R.I.P. Garth Hudson: “Now I’m coldly fading fast”

Click the link to read the obit on The New York Times website (Peter Applebome). Here’s an excerpt:

January 21, 2025

Garth Hudson, whose intricate swirls of Lowrey organ helped elevate the Band from rollicking juke-joint refugees into one of the most resonant and influential rock groups of the 1960s and ’70s, died on Tuesday in Woodstock, N.Y. He was 87 and the last surviving original member of the group…Mr. Hudson, Canadian-born, did far more than play the organ. A musical polymath whose work room at home included arcana like sheet music for century-old standards and hymns, he played almost anything — saxophone, accordion, synthesizers, trumpet, French horn, violin — in endless styles that could at various times be at home in a conservatory, a church, a carnival or a roadhouse.

“Big Pink”, home of The Band in late 60s, located at West Saugerties (near Woodstock), USA. It was to this house that Bob Dylan would eventually retreat to write songs and play them and try others, in its large basement.By johndan – Big Pink, CC BY 2.0, https://commons.wikimedia.org/w/index.php?curid=10575575

He was the one who set up, installed and maintained the recording equipment in the pink ranch house in Saugerties, N.Y., where Bob Dylan and the Band recorded more than 100 songs that came to be known as the basement tapes…When the Band became a force on its own, he arranged the music on the group’s albums and painstakingly tweaked and honed its recordings. He added brass, woodwinds and eclectic flourishes that accentuated the group’s homespun authenticity, a quality that set it apart from the psychedelia and youthful posturing of the rock of its era.
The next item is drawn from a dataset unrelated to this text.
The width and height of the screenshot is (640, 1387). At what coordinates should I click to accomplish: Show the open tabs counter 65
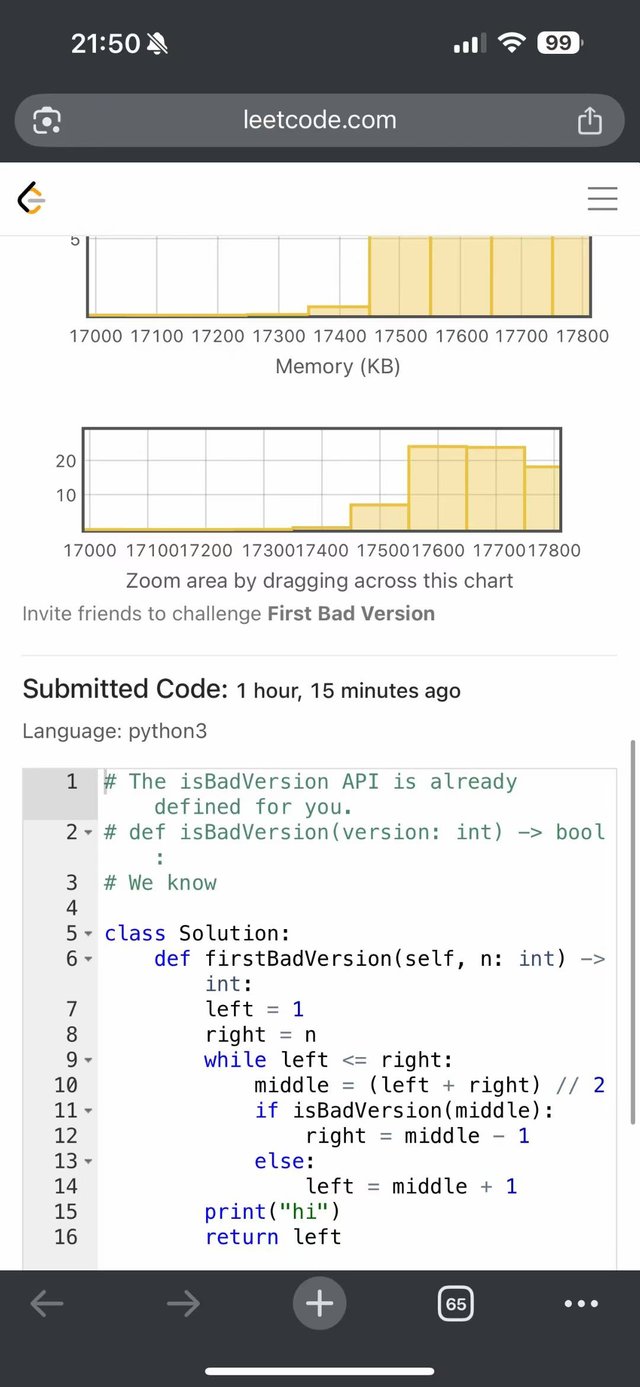(x=456, y=1304)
The Band sitting on a bench in 1969. By Capitol Records – Billboard, page 19, 28 November 1970, Public Domain, https://commons.wikimedia.org/w/index.php?curid=27031785

Mr. Robertson, quoted in Barney Hoskyns’s 1993 book, “The Band: Across the Great Divide,” called him “far and away the most advanced musician in rock ’n’ roll.”

“He could just as easily have played with John Coltrane or the New York Symphony Orchestra as with us,” Mr. Robertson said.